DOCUMENT SECTION:
————————
Once this constellation is complete, Satellogic will be able to increase the scope of its imaging services. The company hopes to replace traditional Earth-imaging mediums such as drones and aircraft and to achieve this it provides maps and remaps of the Earth's surface to agricultural, financial and other users. By the end of the first stage rollout of its constellation currently slated for 2022, Satellogic hopes to provide its customer with weekly maps of the Earth, and once the constellation has been fully rolled out, it plans to reduce this time duration to daily maps and remaps.

The Merlin 1D engines at the bottom of the Falcon 9. A rocket similar to this one will launch Satellogic's microsatellites.

Satellogic's previous launch of ten satellites took place via a Chinese Long March 6 single-engine small-launch vehicle in November. This rocket, with 267,000 lbs of first stage thrust was able to launch 13 satellites into orbit, and judging by the Falcon 9's larger thrust profile, it's clear that the size of its constellation has compelled Satellogic to switch launch service providers. Yet, other factors are also at play here since the Chinese government also has larger launch vehicles such as the Long March 5 lineup.

The satellites launched in November and before are part of Satellogic's Aleph-1 constellation, and to-date, the company has relied primarily on Chinese launch vehicles for its needs. Therefore, a multiple launch agreement with SpaceX is the first time that a Satellogic payload will take off from U.S. soil, yet the occurrence does not mean that the Long March rocket series might be completely out of the picture for the Earth observation microsatellites.

Reasons behind the shift to SpaceX were provided by Satellogic's chief executive officer (CEO) Mr. Emiliano Kargieman in an interview given to SpaceNews last year. In this, the executive clarified that while his company had continued to choose the Long March lineup due to its price and availability, SpaceX's cost/kg profile, availability and rideshare missions had made the company's Falcon 9 rockets an attractive proposition.

By reusing the first stage of its rockets and the second stage payload fairings, SpaceX manages to significantly drive down the cost of launching payloads to LEO and beyond. Once a brand new rocket booster has been reused a couple of times, the only additional costs-per-launch that the company has to bear include those for fuel, transportation, the second stage and refurbishment components - an equation that doesn't dent the pocket as much as a brand new vehicle does.
————————
SOURCE DATA:

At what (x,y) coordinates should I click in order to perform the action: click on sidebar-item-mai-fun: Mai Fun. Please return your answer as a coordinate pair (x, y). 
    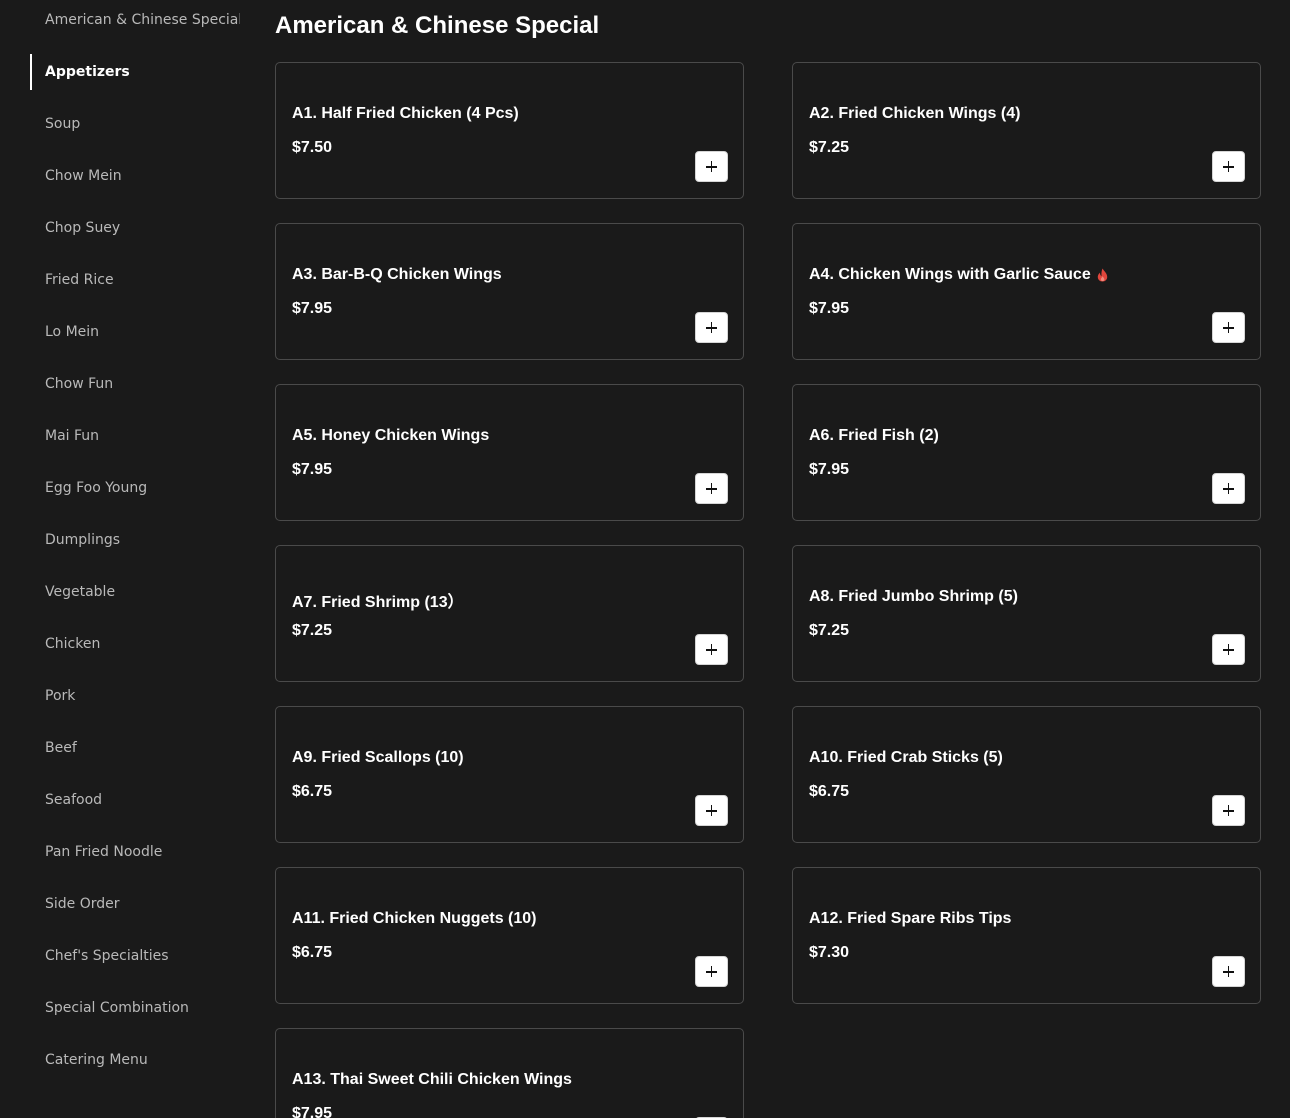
————————
WHAT THIS EXERCISE ASKS:
1: Answer these questions from the passage on Satellogic's satellite launches, one per line:
(a) When is the first stage rollout of Satellogic's constellation currently slated to end?
(b) What launch vehicle carried Satellogic's ten satellites in November?
(c) Which rocket parts does SpaceX reuse to lower its launch costs?
2: From the passage on Satellogic's satellite launches, pull out the stretch from "Reasons behind the" through "an attractive proposition.".

EXPECTED OUTPUTS:
1:
(a) 2022
(b) A Chinese Long March 6 single-engine small-launch vehicle
(c) The first stage of its rockets and the second stage payload fairings

2:
Reasons behind the shift to SpaceX were provided by Satellogic's chief executive officer (CEO) Mr. Emiliano Kargieman in an interview given to SpaceNews last year. In this, the executive clarified that while his company had continued to choose the Long March lineup due to its price and availability, SpaceX's cost/kg profile, availability and rideshare missions had made the company's Falcon 9 rockets an attractive proposition.